Revue de presse n°22

Semaine du vendredi 26 octobre au jeudi 1er novembre 2012

Vendredi 26 octobre

Areva : faillite ou prospérité ?

  • Article de l’Usine nouvelle : « Carnet de commandes record pour Areva »

L’Observatoire du nucléaire vous raconterait-il des salades (radioactives) ? En effet, alors qu’il prétend que l’industrie nucléaire mondiale est moribonde, en particulier en France, voilà qu’on nous annonce que le carnet de commande d’Areva est bondé, et que le « géant » du nucléaire va pour le mieux.

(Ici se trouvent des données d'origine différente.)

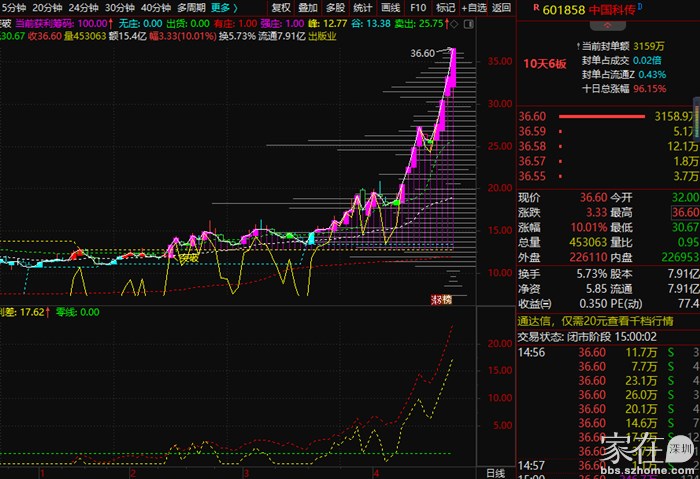700x479 pixels.
Task: Add stock to watchlist with +自选
Action: [x=473, y=7]
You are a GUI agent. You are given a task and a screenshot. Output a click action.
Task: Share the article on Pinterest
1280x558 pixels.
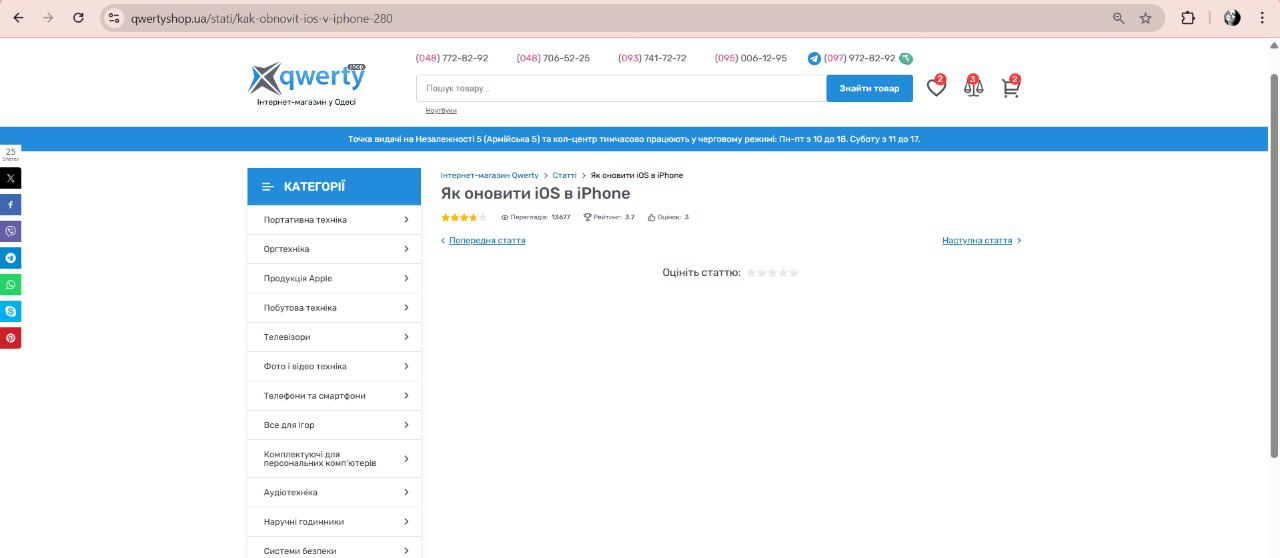pos(10,338)
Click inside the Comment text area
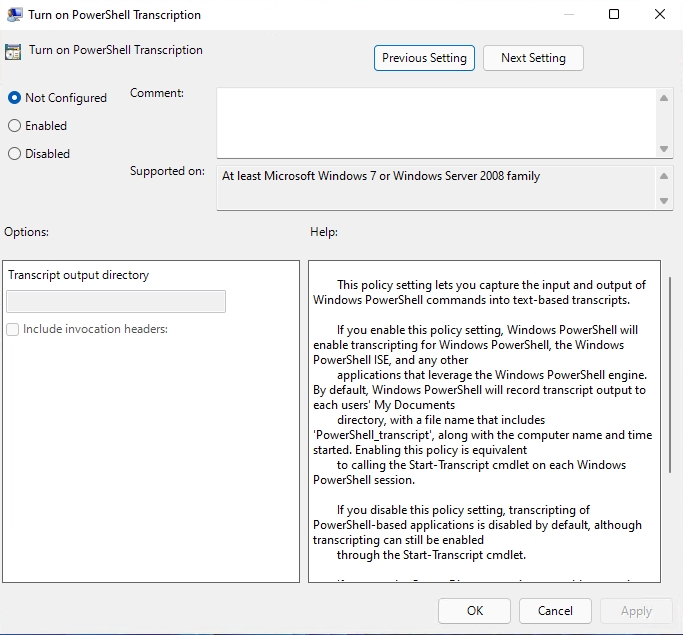683x635 pixels. pos(436,122)
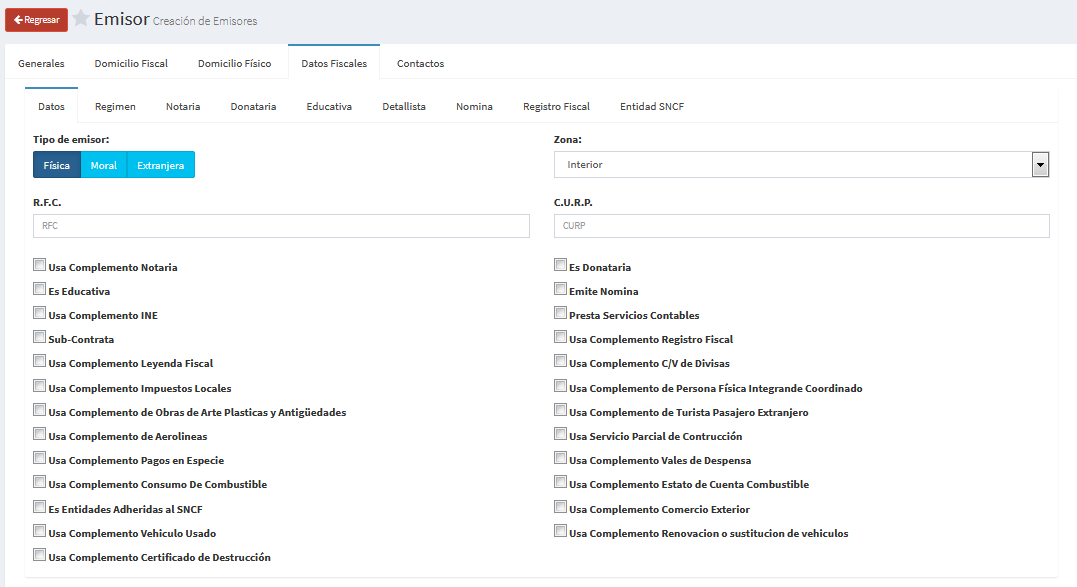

Voici l’explication : environ 380 réacteurs nucléaires fonctionnent actuellement sur la planète. Ils sont pour la plupart anciens et leurs exploitants dépensent des sommes folles pour les rafistoler. C’est ce phénomène qui explique les commandes dont se gargarise Areva. Mais il ne s’agit que du fonctionnement de routine du parc nucléaire mondial, lequel s’étiole et se réduit lentement mais sûrement.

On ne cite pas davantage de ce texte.